# Your ultimate movie



## SAY IT LOUD (Jun 24, 2008)

What is your number 1 movie of all time? Mine is Scarface


----------



## tonyvdb (Sep 5, 2007)

Similar topic already going here if your interested.


----------



## Richard W. Haines (Jul 9, 2007)

Favortie movies are like favorite songs. You have to be in the mood to 
watch them.

I already mentioned my favorite film in terms of what had the greatest impact
on me as a film-maker.

So staying within the spirit of this post, my Number 1 movie based on my mood would
be...


Comedy: "It's a Mad, Mad, Mad, Mad World". I know it's dated but I find the wretched
excess of this film very funny. Also just to see so many comedians and
character actors crammed into the widescreen frame still makes me laugh.
Completely different compositions than contemporary movies where most
key players are centered. So if I want to laugh this would be the one for me.


History: Well certainly my Number 1 historical epic would be "Lawrence of Arabia".
The history is questionable but I think Lean captured the spirit of the
individual. In fact I knew very little about Middle East history until I saw
this film. Ideally it should be screened in 70mm. Second best would be
a 35mm Technicolor print. It looks 'okay' on the superbit DVD but some day
it should look spectacular on blu ray if they master it from the restored 65mm
negative. So for some cinematic history (as a point of depature and for 
additional research since the movie isn't historically accurate) this would be
my choice.


Religious Epic: "Ben Hur". I have no religious convictions but if I wanted to pick the
best spiritual adventure along these lines this would be the one. Great epic
filmmaking. In those days when they spent a fortune it all went on
screen with incredible sets, crowds and action sequences. Not into
some movie star's pocket. 


Espionage: When I'm in the mood for a spy thriller, my top choice is very personal.
I think "Diamonds are Forever" is my Number 1 secret agent thriller.
It's the first one I saw and it left an impression on me. Great score and
one of the last of the 'classic' Technicolor movies shot by Ted Moore.

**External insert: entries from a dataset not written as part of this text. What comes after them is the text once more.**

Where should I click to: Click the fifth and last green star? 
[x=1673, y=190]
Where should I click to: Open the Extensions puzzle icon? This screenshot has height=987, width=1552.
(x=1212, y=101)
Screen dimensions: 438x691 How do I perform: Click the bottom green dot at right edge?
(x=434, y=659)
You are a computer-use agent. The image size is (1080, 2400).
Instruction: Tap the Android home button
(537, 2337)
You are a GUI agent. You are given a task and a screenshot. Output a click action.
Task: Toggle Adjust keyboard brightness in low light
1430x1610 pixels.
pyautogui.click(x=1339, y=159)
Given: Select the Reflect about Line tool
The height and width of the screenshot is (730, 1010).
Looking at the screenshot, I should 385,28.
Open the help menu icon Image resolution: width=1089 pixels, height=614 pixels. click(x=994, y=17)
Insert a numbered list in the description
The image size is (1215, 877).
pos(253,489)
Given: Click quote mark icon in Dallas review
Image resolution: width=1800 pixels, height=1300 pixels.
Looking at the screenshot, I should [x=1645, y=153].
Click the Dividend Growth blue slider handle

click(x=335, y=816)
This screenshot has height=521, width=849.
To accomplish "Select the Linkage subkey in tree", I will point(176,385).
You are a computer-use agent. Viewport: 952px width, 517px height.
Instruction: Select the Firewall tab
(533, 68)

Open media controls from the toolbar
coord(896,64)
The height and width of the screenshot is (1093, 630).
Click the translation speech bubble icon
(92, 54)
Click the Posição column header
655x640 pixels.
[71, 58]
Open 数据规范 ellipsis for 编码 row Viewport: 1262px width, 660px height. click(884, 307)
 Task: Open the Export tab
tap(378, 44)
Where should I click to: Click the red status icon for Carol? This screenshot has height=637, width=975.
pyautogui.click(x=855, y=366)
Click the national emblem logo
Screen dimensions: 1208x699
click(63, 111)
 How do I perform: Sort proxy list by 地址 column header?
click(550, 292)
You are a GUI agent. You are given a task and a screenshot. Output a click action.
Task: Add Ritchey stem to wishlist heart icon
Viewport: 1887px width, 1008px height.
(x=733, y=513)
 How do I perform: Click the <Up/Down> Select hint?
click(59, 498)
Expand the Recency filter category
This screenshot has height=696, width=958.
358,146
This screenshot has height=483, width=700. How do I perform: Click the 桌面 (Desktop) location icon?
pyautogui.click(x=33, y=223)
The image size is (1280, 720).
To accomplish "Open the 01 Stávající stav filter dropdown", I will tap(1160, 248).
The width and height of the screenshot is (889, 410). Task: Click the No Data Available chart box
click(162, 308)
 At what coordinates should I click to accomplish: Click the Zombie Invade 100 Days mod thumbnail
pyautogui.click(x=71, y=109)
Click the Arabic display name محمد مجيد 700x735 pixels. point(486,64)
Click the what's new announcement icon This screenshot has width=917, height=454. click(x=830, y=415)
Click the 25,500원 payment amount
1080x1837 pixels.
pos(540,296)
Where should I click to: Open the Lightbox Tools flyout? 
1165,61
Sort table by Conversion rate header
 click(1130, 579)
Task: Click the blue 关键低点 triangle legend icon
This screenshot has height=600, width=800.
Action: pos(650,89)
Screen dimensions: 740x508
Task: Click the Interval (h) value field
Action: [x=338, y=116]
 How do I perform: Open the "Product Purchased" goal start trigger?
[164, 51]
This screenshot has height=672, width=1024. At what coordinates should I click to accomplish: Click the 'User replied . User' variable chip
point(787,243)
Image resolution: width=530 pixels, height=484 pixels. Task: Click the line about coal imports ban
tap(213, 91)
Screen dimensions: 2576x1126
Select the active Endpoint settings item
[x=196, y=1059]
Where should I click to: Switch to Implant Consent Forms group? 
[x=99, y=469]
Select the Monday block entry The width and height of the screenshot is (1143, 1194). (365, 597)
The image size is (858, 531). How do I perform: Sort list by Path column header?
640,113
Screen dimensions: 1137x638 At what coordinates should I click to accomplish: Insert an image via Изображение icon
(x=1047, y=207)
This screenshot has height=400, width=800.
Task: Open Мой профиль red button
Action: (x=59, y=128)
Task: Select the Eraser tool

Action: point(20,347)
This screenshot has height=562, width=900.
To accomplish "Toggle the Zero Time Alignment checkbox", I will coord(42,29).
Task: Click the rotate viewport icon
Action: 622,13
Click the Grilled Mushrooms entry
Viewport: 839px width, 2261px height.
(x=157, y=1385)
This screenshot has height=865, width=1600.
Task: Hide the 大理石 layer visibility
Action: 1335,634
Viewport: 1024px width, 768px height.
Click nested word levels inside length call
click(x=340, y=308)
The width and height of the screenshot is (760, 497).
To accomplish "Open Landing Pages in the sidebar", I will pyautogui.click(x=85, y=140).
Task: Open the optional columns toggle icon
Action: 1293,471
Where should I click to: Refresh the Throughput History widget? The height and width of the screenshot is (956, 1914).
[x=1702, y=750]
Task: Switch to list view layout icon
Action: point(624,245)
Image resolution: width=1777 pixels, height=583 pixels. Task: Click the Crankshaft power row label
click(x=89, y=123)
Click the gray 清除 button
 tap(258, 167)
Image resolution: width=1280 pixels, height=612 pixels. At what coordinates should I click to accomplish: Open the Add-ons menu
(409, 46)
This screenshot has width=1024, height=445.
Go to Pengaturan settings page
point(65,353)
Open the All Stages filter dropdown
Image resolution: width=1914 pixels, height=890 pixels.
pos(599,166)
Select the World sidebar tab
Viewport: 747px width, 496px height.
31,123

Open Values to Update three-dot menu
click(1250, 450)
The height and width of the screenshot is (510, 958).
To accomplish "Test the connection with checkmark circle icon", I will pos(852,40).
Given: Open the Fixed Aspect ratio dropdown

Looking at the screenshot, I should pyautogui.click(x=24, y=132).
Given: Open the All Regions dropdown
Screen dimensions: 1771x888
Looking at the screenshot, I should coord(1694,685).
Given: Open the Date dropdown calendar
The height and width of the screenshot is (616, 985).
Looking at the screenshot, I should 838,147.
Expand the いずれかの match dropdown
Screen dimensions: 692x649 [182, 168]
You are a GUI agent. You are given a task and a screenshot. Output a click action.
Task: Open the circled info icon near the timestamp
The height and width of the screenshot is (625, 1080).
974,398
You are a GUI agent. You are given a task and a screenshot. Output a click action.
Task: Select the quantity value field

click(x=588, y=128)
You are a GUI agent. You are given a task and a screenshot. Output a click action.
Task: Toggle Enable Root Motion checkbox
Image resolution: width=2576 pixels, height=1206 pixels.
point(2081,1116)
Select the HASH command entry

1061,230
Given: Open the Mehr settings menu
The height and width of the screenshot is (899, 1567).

Musical: If I'm in the mood for a musical I'd have to pick "The Music Man". It's very
stagey rather than cinematic but the cast seems to be having a great time
and both music and Technicolor are spectacular. It's what made Technicolor 
"Glorious".


Roadshow: Since I grew up with "Roadshow" films, my Number 1 favorite along these 
lines would be Mike Todd's "Around the World in 80 Days". Breathtaking
visuals, bug eyed lenses, impressive stereo surround sound and lots of
cameos made this tops in this category.


Thriller: "Jaws". The only movie I saw five times on it's first release. Certainly the
the director's best film in my judgment and he's moved away from this style
of film-making over the years. Perhaps the best 'work for hire' auteurist
effort of all time.


3-D I love 3-D movies but I'll have to say "Kiss Me Kate" was the best of them
(better than "House of Wax" and my own "Run for Cover") because it works
great as a flat film too. Very clever in that the dimensional effects did not
distract from the story and the Cole Porter score was his zenith. But if you
get the chance to see it in 3-D it's very effective. Most other 3-D movies
only worked in 3-D.


Camp: I get in the mood for campy outrageous, off the wall, off kilter films now and
then.  I would have to say my Number 1 favorite is Paul Morrisey's "Blood for
Dracula" released in the US as "Andy Warhol's Dracula". Probably the most 
depraved picture I've ever seen. Hillarious but also with some quirky social
commentary. More than it seems on first viewing unlike the more notorious
"Rocky Horror Picture Show" which I found over-rated.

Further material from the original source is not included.